#### Recorded information
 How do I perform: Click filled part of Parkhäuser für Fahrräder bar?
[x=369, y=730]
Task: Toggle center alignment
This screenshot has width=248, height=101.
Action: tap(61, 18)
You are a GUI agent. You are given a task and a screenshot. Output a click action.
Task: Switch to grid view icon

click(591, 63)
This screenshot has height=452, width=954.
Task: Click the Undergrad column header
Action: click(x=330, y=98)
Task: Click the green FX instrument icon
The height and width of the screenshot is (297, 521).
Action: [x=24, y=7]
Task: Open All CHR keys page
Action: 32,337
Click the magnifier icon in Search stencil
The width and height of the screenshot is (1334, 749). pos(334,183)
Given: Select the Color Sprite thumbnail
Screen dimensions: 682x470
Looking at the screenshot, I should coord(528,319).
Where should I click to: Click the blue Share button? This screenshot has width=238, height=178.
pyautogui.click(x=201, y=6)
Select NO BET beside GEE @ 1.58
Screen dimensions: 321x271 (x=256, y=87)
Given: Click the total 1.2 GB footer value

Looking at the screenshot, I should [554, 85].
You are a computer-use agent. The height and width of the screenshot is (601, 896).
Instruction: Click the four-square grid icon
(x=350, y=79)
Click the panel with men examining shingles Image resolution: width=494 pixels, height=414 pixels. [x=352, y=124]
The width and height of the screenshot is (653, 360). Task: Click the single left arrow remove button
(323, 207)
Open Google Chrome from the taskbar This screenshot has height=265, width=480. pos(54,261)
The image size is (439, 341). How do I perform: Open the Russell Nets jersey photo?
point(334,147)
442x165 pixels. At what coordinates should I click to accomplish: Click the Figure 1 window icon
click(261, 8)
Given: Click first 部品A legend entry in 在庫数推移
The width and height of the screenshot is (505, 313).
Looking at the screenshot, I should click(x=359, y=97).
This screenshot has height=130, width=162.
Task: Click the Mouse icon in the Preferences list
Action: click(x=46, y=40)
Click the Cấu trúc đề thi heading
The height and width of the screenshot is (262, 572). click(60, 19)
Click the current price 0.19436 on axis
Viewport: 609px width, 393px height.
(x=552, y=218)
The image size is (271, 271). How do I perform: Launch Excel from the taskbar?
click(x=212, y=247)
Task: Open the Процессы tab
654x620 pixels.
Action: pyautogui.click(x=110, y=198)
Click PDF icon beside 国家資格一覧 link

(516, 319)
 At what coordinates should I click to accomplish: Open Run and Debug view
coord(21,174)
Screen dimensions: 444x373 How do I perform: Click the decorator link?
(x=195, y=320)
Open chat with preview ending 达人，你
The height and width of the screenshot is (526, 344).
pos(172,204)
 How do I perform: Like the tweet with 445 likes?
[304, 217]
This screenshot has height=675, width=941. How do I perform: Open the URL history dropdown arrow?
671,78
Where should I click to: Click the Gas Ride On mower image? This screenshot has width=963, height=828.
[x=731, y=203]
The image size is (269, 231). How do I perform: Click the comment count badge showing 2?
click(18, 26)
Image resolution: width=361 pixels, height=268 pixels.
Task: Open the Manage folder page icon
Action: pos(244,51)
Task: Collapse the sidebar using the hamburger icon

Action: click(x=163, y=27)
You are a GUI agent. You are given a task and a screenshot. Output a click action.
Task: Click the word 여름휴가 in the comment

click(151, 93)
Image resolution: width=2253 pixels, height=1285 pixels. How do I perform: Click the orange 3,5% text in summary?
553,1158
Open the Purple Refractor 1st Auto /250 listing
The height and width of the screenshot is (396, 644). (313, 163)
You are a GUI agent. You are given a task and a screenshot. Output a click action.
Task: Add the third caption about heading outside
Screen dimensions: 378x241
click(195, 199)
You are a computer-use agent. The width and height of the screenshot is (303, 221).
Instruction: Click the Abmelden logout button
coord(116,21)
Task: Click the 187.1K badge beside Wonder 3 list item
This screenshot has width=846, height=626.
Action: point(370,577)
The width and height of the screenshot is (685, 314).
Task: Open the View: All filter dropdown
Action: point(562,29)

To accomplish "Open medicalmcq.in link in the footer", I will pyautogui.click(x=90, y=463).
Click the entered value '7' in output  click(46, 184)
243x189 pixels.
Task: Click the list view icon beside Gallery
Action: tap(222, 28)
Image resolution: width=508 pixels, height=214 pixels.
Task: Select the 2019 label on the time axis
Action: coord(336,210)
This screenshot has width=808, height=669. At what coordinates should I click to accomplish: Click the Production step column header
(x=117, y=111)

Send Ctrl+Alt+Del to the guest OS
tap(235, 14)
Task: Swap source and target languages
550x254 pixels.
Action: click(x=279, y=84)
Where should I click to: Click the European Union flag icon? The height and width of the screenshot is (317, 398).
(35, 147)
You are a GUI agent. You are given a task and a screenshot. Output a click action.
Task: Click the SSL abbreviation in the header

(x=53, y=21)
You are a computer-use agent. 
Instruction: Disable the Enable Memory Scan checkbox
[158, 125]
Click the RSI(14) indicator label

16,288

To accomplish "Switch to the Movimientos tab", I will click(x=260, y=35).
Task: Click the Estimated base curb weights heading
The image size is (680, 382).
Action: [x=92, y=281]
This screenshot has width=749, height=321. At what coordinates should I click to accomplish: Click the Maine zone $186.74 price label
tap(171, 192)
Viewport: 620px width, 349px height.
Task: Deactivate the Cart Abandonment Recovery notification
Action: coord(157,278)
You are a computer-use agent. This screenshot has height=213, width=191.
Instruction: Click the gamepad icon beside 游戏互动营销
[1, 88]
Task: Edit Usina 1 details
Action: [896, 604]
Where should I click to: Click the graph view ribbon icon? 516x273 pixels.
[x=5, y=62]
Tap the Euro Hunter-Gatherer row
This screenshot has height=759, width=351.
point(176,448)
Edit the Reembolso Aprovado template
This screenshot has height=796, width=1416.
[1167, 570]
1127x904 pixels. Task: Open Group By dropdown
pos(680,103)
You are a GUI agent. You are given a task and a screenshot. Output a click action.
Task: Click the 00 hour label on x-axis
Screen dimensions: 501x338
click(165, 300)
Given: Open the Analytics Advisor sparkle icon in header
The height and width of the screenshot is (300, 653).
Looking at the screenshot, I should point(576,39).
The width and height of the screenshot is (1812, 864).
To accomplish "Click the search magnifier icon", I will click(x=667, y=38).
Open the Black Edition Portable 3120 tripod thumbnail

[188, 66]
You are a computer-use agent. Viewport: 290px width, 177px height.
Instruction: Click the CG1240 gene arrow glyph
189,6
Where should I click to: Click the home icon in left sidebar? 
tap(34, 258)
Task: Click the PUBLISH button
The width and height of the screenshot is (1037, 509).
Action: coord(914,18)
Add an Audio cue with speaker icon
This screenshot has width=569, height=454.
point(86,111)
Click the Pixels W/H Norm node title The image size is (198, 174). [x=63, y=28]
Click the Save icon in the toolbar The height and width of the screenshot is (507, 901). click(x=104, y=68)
########
**Exercise:**
Show each line of the material holding "computer".

**Answer space:**
You are a computer-use agent. The height and width of the screenshot is (601, 896).
You are a computer-use agent. The width and height of the screenshot is (303, 221).
You are a computer-use agent. 
You are a computer-use agent. This screenshot has height=213, width=191.
You are a computer-use agent. Viewport: 290px width, 177px height.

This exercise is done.